Star Trek: Deep Space Nine had a truly awful idea for its ending.
Not every idea pitched needs to be seen through till the end. That’s the case with one idea for the ending of Star Trek: Deep Space Nine. Showrunner Ira Steven Behr had an idea to bring back a character that had a minor and brief appearance in season six named Benny Russell. Russell was played by series star Avery Brooks who also played Captain Ben Sisko. Unlike Sisko, Russell wasn’t a Star Fleet officer. Instead, he was a science fiction writer in 1950’s America.
The character was part of a two-part episode that saw the regular members of DS9 playing other characters in a different time period. It was a big hit among fans and the character that Brooks played was someone that resonated with the audience.

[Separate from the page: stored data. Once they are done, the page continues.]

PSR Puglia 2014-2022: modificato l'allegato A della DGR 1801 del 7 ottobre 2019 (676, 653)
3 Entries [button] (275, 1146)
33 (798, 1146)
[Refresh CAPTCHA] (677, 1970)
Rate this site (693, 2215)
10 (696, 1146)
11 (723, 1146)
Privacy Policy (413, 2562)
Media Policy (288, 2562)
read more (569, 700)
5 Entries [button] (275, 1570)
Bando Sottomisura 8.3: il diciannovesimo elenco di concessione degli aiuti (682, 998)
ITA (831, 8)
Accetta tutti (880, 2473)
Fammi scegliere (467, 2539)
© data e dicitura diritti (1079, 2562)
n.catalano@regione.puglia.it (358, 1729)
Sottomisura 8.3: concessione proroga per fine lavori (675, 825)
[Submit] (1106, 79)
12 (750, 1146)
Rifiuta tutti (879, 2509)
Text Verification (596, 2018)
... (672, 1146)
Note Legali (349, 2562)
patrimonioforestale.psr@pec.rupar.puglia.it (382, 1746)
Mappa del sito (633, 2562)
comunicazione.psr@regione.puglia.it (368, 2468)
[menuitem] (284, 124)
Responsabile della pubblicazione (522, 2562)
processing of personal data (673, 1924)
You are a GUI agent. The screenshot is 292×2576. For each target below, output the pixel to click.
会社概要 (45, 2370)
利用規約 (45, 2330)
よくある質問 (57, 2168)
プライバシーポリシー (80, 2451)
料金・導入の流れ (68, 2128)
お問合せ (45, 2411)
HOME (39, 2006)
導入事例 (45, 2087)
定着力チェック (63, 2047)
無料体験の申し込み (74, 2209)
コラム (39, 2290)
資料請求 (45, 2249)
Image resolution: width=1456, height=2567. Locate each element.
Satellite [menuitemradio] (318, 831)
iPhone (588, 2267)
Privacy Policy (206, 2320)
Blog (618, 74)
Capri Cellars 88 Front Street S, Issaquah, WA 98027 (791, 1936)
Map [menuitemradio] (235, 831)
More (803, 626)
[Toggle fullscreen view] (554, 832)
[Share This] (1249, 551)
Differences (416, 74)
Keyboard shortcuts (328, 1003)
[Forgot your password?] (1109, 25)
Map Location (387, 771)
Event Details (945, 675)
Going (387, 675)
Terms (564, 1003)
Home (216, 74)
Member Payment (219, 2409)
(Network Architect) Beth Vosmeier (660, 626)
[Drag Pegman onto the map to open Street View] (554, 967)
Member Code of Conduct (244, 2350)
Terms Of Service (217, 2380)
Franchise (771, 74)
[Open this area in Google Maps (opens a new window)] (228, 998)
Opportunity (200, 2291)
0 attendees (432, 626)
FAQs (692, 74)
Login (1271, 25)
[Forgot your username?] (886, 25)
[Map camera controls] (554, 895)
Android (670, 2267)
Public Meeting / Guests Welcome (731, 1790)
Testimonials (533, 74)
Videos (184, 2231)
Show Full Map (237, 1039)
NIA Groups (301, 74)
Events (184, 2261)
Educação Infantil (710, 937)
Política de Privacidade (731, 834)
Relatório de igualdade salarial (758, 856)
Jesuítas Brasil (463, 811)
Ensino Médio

The only problem is, Behr wanted to bring Russell back in the series finale. Not a bad idea on its own but the ending of the series finale, “What You Leave Behind”, would have seen the show close, and close on a sound stage, with Russell staring at the venue. In his hand would’ve been a script that said “Deep Space Nine”
This idea would’ve ruined the franchise.
These ideas are bad enough on their own. Be it in a novel or a movie, the whole “it was just a dream” idea is often panned as being an ending without an end. To do it to a show that ran for seven years would’ve been bad enough. The problem, however, isn’t just that it was the end of a seven-year show that fans put their time, effort, passion, and money into, only for it all to be a “dream”. No, the biggest problem is that it would ruin every piece of Star Trek media going forward.
Every movie, every show, every second of time given, would have been destroyed by this moment because we’re no longer able to just turn off our brains. We’re now aware that this is all just a dream, so none of it matters.
This is something Behr would realize after pitching the idea. Thankfully for every fan of Star Trek, Rick Berman, who was the series executive producer and one of the only people able to overrule Behr, hated the idea and shot it down.